Come stabilito dall’art. 616 del codice di procedura penale, la dichiarazione di inammissibilità comporta la condanna del ricorrente al pagamento delle spese processuali e di una somma di denaro in favore della Cassa delle ammende, che nel caso esaminato è stata fissata in 3.000 euro.
Testo del provvedimento
Ordinanza di Cassazione Penale Sez. 7 Num. 47145 Anno 2024
Penale Ord.
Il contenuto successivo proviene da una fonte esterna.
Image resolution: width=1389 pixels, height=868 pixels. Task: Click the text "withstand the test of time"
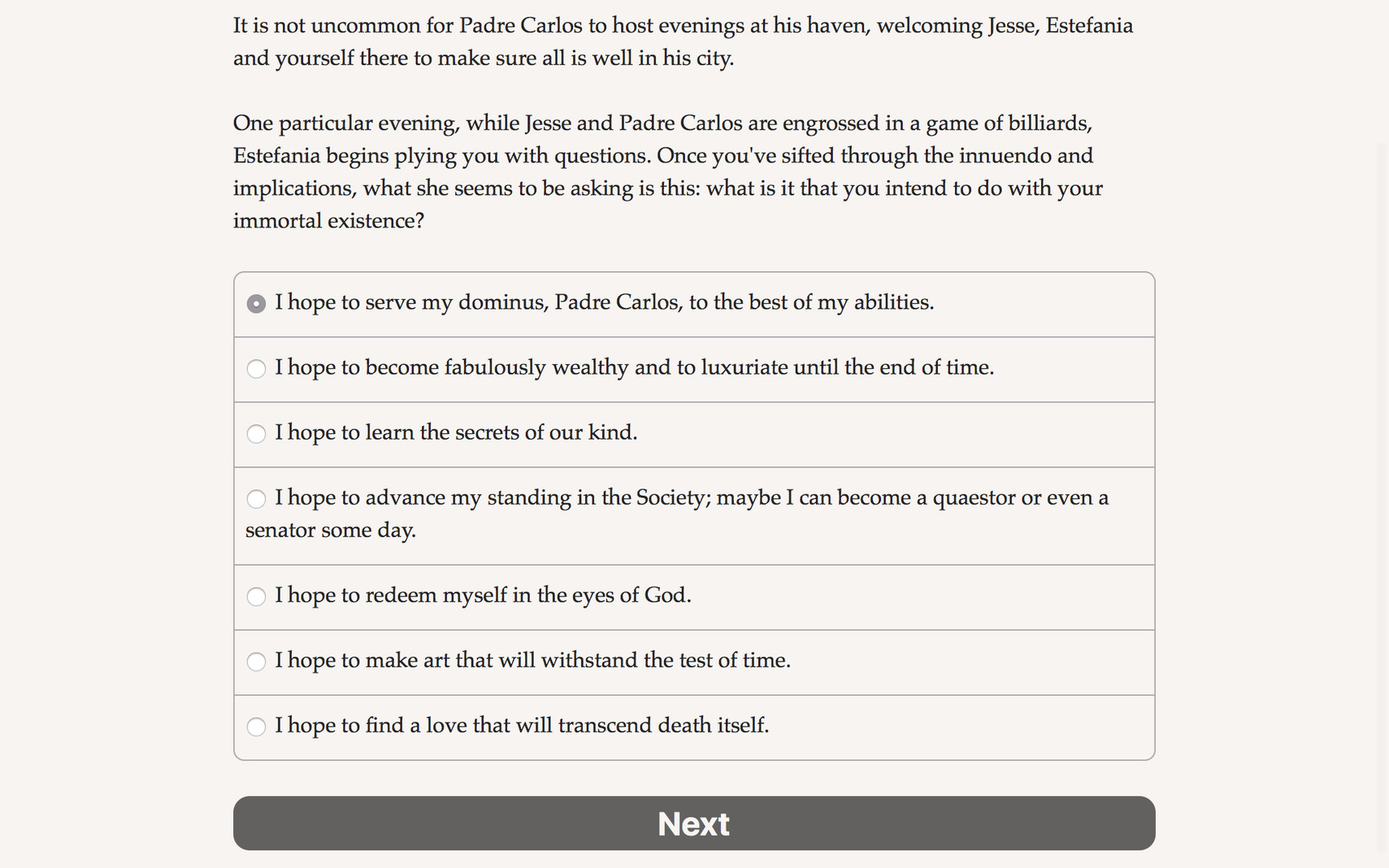666,660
Sez. 7 Num. 47145 Anno 2024
Presidente: COGNOME NOME
Relatore: NOME COGNOME
Data Udienza: 27/11/2024
ORDINANZA
sul ricorso proposto da:
NOME nato a STRIANO il 23/11/1972
avverso la sentenza del 17/04/2024 della CORTE APPELLO di NAPOLI
dato avviso alle parti; udita la relazione svolta dal Consigliere NOME COGNOME;
RITENUTO IN FATTO E CONSIDERATO IN DIRITTO
che con la sentenza in epigrafe la Corte di appello di Napoli ha riformato parzialmente, riducendo la durata delle pene accessorie fallimentari, la sentenza del Tribunale di Torre Annunziata del 4 luglio 2017, che aveva ritenuto NOME COGNOME colpevole del reato di cui agli artt. 216, primo comma, n.2, 219, secondo comma, n.1 e 223, primo e secondo comma, r.d. 267/1942 e lo aveva condannato alla pena di giustizia;
che il primo motivo del ricorso dell’imputato, che si duole della falsa applicazione dell’art. 216 r.d. 267/1942, è manifestamente infondato poiché è indubbia la sussistenza del dolo specifico, per come motivato dalla Corte di Appello, atteso che l’imputato aveva reso delle false dichiarazioni al curatore con la finalità di occultare l’effettivo volume d’affari, dichiarando di non aver rinvenuto i libri e le scritture contabili e che la società non aveva nessuna attività o passività;
che il secondo motivo di ricorso dell’imputato, che lamenta l’insufficienza o contraddittorietà della motivazione della sentenza, è manifestamente infondato poiché la ricostruzione della situazione patrimoniale della società è stata resa possibile soltanto grazie al particolare impegno del curatore (vedi Sez. 5, n. 21028 del 21/02/2020, COGNOME, Rv. 279346);
che all’inammissibilità del ricorso consegue la condanna del ricorrente al pagamento delle spese processuali e, ai sensi dell’art. 616, comma 1, cod. proc. pen., al pagamento in favore della Cassa delle ammende di una somma che si reputa equo fissare in euro 3.000,00;
P.Q.M.
Dichiara inammissibile il ricorso e condanna il ricorrente al pagamento delle spese processuali e della somma di euro tremila in favore della Cassa delle ammende. Così deciso il 27/11/2024.